Semana passada, numa roda de conversa sobre a pandemia, o historiador colocou da seguinte forma este período que atravessamos: “O não tempo. Não tempo em que a morte esteve a vigiar a vida. E eu torci para que essa chuva não me molhasse”; metáfora mais linda não haveria mesmo de ter – repare, há jeitos incrivelmente bonitos para se falar de coisas tristes e assustadoras.  Também pensei nos antropólogos que estudam os rituais humanos. Hoje penso que os rituais são importantes, eles têm um impacto na nossa subjetividade. E este dia de finados, talvez mais do que os anteriores, é-me necessário. Penso nas minhas pessoas, nos meus amores. Não me esqueço das vossas pessoas, dos vossos amores. Choremos os nossos mortos e as nossas mortes. A todos eles, o escrito do poeta:

Detenham-se os relógios, cale o telefone,
jogue-se um osso para o cão não ladrar mais,
façam silêncio os pianos e o tambor sancione
o féretro que sai com seu cortejo atrás.

Aviões acima, circulando em alvoroço,
escrevam contra o céu o anúncio: Ele Morreu.
Pombas de luto ostentem crepe no pescoço
e os guardas ponham luvas negras como breu.

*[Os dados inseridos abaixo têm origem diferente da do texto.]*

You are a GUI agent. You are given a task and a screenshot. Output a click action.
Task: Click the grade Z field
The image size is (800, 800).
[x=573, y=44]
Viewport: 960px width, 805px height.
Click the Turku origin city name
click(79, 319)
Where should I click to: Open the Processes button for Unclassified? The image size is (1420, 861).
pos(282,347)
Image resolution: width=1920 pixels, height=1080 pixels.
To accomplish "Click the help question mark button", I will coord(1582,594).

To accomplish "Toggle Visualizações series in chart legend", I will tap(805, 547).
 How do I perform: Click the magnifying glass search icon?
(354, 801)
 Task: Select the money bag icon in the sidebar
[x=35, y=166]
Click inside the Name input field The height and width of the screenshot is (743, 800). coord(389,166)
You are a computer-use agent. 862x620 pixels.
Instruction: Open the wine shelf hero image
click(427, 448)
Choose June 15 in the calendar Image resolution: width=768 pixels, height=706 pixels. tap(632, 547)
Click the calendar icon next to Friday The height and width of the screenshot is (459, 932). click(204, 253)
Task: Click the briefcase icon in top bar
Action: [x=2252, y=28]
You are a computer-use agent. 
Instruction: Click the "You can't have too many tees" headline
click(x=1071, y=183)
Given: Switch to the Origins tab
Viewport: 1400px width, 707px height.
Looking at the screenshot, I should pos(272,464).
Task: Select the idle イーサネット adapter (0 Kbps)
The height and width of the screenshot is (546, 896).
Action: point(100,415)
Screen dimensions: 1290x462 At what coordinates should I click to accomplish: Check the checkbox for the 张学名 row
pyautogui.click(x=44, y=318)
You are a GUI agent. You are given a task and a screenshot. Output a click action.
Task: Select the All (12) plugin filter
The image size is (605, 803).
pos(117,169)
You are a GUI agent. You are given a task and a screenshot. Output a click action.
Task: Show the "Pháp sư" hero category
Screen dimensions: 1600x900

Ele era norte e sul pra mim, leste, oeste e tanto
meus dias úteis quanto o meu fim-de-semana,
meu meio-dia, meia-noite, fala e canto;
julguei o amor eterno: quem o faz se engana.

Apaguem cada estrela, joguem o sol fora,
ponham de lado a lua — nada disso agrada,
tirem o mar daqui, mandem o bosque embora,
porque tudo só pode agora dar em nada.

W. H. Auden – BLUES FÚNEBRE (Tradução de Nelson Ascher)

Que todas as palavras possam ser ditas e que todos os arranjos possam ser feitos entre elas, não só para se conseguir os efeitos bonitos, mas para podermos enxergar melhor e sentir. Sentir. Eis outra palavra que agora me ocorre: Coragem.